MATERIAL SUPPLIED:

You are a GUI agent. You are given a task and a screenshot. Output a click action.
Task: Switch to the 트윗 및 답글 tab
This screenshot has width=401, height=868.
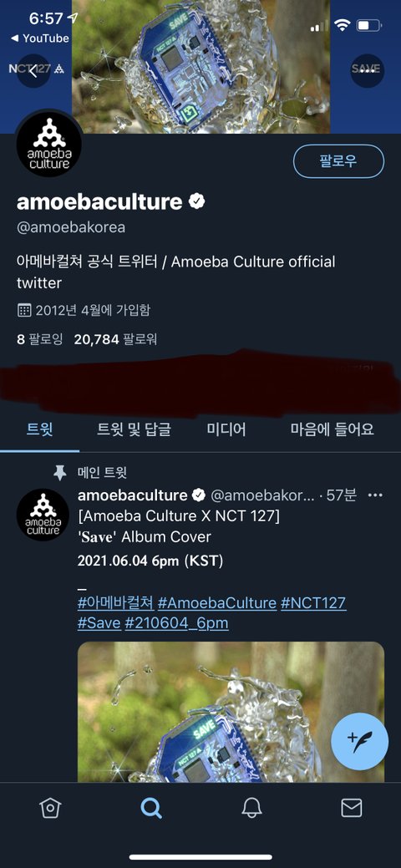[x=134, y=429]
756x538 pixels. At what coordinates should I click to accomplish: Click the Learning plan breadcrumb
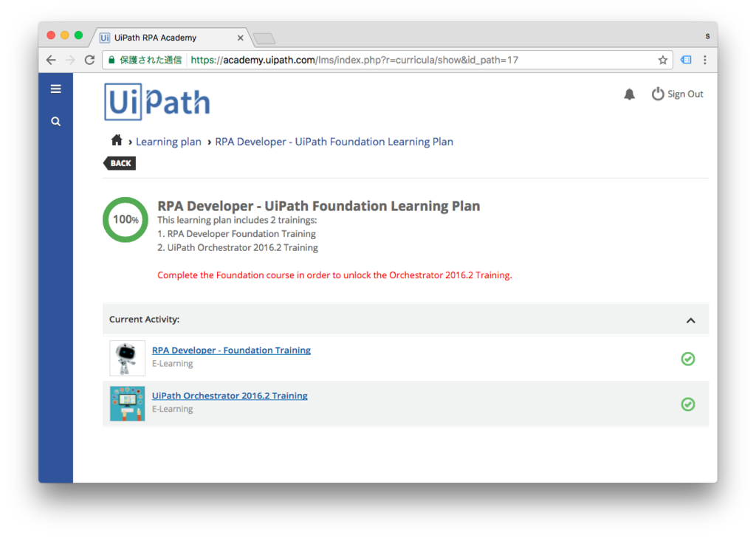pos(168,141)
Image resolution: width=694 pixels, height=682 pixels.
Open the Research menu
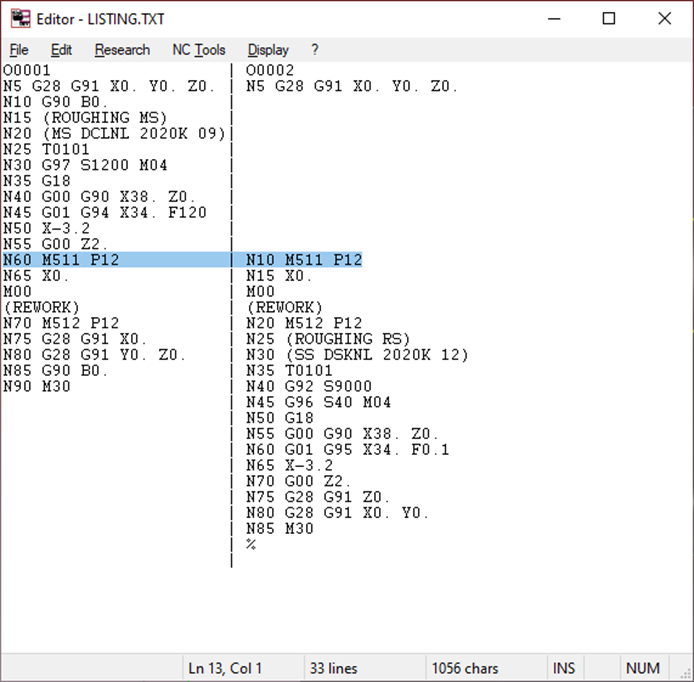[x=122, y=50]
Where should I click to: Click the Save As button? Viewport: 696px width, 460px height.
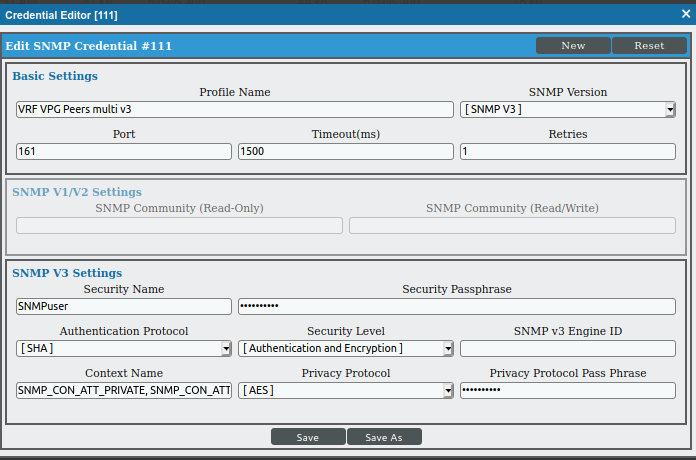(384, 437)
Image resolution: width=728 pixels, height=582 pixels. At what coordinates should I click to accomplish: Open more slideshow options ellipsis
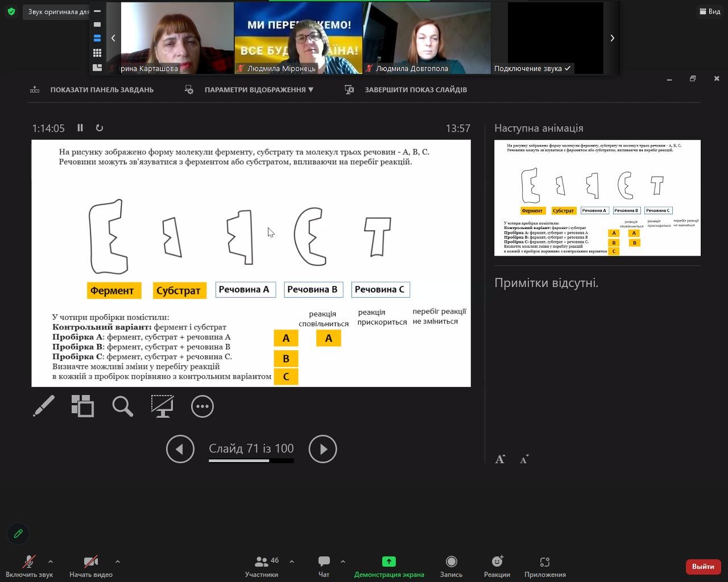(202, 406)
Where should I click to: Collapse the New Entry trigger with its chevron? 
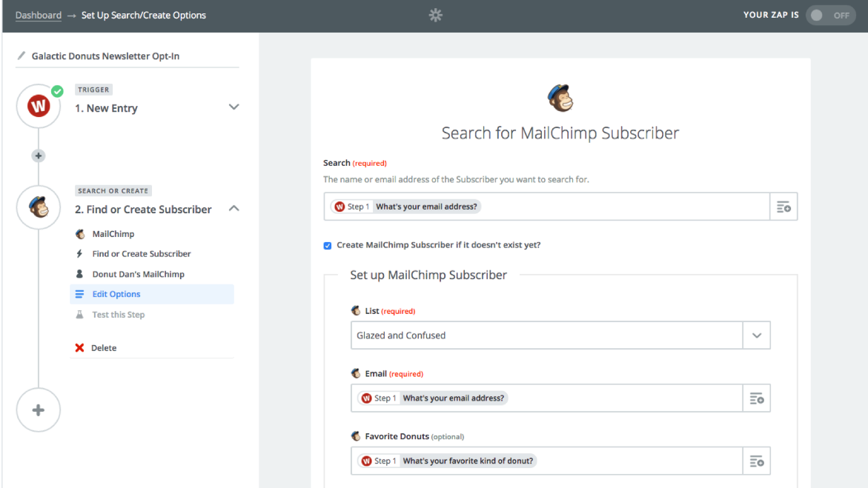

WHAT YOU HAVE TO DO: Reproduce the data above without a single change, please, but without its pictures.

EXERCISE SOLUTION:
You are a GUI agent. You are given a task and a screenshot. Output a click action.
Task: Switch to the 트윗 및 답글 tab
This screenshot has width=401, height=868.
[x=134, y=429]
756x538 pixels. At what coordinates should I click to accomplish: Click the Learning plan breadcrumb
pos(168,141)
Image resolution: width=694 pixels, height=682 pixels.
Open the Research menu
[x=122, y=50]
Where should I click to: Click the Save As button? Viewport: 696px width, 460px height.
(384, 437)
Image resolution: width=728 pixels, height=582 pixels. At what coordinates should I click to accomplish: Open more slideshow options ellipsis
(202, 406)
Where should I click to: Collapse the New Entry trigger with its chevron? 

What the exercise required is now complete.